GIVEN PASSAGE ::
--

January 19, 2005

                                                                                                 

A swell party 

Sri Lanka's expat elite are kicking off their high heels and rolling up the sleeves of their linen shirts with some acts of extraordinary generosity that few thought them capable of. Eric Ellis reports.

 

THEY ARE "perhaps the greatest collection of fabulous nobodies in Asia”.

That’s not The Bulletin’s bitchy description of the cliquey Galle set, the 300-strong foreign – and very vaguely aristocratic – community which the tsunami abruptly jolted from a gin-soaked neo-colonial indolence of hedonism in the town’s 400-year-old fort into an around-the-clock relief effort, raising millions and discovering an inner Mother Teresa and a compassion for Sri Lankans – and from Sri Lankans – that many didn’t know existed.

No, the remark comes from within, from former Countdown and Water Rats director Karl Steinberg, who, with his partner, former Sydney fund manager Chris Ong, has spent the past two years building Galle’s grooviest digs, the boutique Galle Fort Hotel that unwittingly – and profitably – is at the crest of a post-tsunami tsunami of aid workers, foreign troops and the international press.

“Eccentric? Moi?” poses Steinberg, as a posse of US marines tucks into his designer kitchen’s excellent pad thai and couscous salad. “I hope that we are more interesting than that.”

That depends on whom you talk to.

--

LISTED ENTRIES ::
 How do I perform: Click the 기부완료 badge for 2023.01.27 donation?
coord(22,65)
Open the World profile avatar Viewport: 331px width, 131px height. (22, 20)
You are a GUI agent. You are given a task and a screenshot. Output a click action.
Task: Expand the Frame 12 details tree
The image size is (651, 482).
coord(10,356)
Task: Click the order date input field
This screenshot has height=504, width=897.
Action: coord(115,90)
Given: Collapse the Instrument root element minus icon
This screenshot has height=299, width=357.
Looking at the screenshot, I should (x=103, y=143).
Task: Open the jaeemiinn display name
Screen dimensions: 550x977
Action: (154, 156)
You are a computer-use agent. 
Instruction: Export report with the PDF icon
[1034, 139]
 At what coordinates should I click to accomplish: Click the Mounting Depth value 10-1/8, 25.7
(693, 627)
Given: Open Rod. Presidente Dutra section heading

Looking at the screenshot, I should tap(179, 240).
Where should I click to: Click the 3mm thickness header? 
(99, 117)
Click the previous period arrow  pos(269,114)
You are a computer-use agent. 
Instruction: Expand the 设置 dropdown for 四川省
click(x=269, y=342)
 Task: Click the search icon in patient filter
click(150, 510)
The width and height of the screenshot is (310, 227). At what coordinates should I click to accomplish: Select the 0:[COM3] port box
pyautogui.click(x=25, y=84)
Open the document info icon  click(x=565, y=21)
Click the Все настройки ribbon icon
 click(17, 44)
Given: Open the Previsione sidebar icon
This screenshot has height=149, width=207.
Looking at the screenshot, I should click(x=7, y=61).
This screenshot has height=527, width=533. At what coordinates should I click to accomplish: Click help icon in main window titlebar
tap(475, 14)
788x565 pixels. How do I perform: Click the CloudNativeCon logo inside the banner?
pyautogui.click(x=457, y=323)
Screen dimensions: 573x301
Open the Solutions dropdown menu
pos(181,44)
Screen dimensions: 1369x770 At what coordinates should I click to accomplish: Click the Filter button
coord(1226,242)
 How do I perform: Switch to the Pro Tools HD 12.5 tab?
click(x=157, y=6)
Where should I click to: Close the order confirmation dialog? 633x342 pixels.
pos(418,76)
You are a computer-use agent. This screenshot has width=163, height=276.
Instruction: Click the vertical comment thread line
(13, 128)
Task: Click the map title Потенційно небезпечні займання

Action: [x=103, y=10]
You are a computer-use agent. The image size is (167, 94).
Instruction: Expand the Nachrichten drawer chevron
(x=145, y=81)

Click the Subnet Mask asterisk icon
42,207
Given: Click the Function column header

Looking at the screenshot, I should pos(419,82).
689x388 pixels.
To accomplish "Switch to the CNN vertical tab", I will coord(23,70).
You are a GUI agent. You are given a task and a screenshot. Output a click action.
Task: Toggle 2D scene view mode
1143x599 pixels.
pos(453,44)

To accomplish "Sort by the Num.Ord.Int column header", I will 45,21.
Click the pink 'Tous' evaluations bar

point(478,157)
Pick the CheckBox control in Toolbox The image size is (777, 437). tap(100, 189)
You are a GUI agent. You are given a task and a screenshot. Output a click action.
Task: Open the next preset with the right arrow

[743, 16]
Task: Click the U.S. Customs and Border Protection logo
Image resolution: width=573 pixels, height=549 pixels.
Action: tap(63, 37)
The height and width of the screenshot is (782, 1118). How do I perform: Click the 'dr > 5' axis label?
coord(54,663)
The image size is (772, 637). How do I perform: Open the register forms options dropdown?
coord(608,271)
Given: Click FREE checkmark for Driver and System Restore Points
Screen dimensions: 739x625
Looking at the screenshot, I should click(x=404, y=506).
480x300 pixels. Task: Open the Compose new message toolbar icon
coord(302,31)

--

DIRECTIVES ::
1) Reproduce the full article about Galle's expat set word for word.
2) Identify each line in the rows that contains the string "Switch", treating uppercase and lowercase as different, and copy those lines out.

ANSWERS GIVEN ::
1)
January 19, 2005

                                                                                                 

A swell party 

Sri Lanka's expat elite are kicking off their high heels and rolling up the sleeves of their linen shirts with some acts of extraordinary generosity that few thought them capable of. Eric Ellis reports.

 

THEY ARE "perhaps the greatest collection of fabulous nobodies in Asia”.

That’s not The Bulletin’s bitchy description of the cliquey Galle set, the 300-strong foreign – and very vaguely aristocratic – community which the tsunami abruptly jolted from a gin-soaked neo-colonial indolence of hedonism in the town’s 400-year-old fort into an around-the-clock relief effort, raising millions and discovering an inner Mother Teresa and a compassion for Sri Lankans – and from Sri Lankans – that many didn’t know existed.

No, the remark comes from within, from former Countdown and Water Rats director Karl Steinberg, who, with his partner, former Sydney fund manager Chris Ong, has spent the past two years building Galle’s grooviest digs, the boutique Galle Fort Hotel that unwittingly – and profitably – is at the crest of a post-tsunami tsunami of aid workers, foreign troops and the international press.

“Eccentric? Moi?” poses Steinberg, as a posse of US marines tucks into his designer kitchen’s excellent pad thai and couscous salad. “I hope that we are more interesting than that.”

That depends on whom you talk to.

2)
 How do I perform: Switch to the Pro Tools HD 12.5 tab?
To accomplish "Switch to the CNN vertical tab", I will coord(23,70).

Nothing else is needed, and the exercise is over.